BTW if you delete /etc/tor/torrc apt-get will ask you displaying a screen that says "the package maintainer has shipped a new configuration file what you do want to do" with about 4/5 options. It will only (re-)install /etc/tor/torrc if you tell it to (the default option is no I think).
I recommend that people use an update manager like unattended-upgrades and let it auto-upgrade everything, and even let it auto-reboot if necessary. Add some external monitoring (a cheap option are free services like uptimerobot.com), and you will learn if something goes wrong. It is better to have a Tor relay that is up to date and have it break sometimes (I have not seen this happening ever) than to have outdated packages/kernels.
See https://torservers.net/wiki/setup/server for some references.
Igor Mitrofanov:
Hi,
I use tor-instance-create to spawn a number of relay instances.
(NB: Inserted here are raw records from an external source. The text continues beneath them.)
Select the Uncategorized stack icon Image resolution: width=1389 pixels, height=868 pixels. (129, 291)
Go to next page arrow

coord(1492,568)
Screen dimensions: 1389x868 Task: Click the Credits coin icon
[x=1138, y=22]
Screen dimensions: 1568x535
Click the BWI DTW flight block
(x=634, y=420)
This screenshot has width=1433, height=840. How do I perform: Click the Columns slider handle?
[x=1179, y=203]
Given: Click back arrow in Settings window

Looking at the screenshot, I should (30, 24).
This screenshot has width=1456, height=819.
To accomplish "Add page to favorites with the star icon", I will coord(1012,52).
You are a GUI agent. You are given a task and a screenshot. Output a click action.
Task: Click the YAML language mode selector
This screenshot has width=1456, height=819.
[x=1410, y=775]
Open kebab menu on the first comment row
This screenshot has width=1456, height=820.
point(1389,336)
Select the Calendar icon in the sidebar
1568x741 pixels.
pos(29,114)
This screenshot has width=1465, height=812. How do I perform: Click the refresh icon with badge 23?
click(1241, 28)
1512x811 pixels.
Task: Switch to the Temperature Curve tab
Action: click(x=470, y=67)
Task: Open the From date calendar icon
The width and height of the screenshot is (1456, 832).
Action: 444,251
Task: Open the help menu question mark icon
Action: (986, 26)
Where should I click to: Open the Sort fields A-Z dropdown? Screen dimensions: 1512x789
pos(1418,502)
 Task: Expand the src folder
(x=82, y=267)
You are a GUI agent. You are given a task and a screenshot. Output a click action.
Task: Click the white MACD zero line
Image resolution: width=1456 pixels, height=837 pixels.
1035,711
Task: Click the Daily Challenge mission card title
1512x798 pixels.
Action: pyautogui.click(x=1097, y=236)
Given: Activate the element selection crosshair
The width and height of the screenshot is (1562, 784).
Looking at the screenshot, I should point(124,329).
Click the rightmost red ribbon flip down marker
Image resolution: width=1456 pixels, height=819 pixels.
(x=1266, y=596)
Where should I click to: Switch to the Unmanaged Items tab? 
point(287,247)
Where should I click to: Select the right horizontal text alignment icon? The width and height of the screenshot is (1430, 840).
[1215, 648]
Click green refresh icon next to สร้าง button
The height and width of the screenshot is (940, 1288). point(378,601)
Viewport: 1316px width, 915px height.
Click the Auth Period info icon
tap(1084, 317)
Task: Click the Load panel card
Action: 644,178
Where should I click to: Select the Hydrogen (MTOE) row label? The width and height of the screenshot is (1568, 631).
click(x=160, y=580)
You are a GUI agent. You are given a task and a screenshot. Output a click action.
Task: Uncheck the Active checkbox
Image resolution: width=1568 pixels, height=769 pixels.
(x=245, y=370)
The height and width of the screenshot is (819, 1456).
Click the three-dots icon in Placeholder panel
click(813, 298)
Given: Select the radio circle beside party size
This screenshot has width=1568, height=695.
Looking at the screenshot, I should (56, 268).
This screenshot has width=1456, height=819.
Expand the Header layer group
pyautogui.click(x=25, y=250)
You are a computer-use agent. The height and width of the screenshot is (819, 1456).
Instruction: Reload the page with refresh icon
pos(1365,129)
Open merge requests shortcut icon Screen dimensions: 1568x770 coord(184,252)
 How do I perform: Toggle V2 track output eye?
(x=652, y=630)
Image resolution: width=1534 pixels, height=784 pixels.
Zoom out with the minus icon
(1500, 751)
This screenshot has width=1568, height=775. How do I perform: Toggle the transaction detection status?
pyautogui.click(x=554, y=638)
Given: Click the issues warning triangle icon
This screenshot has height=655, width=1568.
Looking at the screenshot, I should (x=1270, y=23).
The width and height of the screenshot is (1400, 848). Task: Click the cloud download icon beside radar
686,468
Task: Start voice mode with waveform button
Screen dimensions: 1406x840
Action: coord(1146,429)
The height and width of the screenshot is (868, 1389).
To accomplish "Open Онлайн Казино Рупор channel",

However, there seems to be one extra instance running - the default one that reads /etc/tor/torrc (and not /etc/tor/instances/INSTANCE/torrc).
How do I disable that default tor relay? It opens port 9050 and does who else knows what by default. I can delete /etc/tor/torrc and it seems to do the trick, however, I am not sure how permanent this change will be with automatic package updates.
to solve the same issue in ansible-relayor I mask the default instance.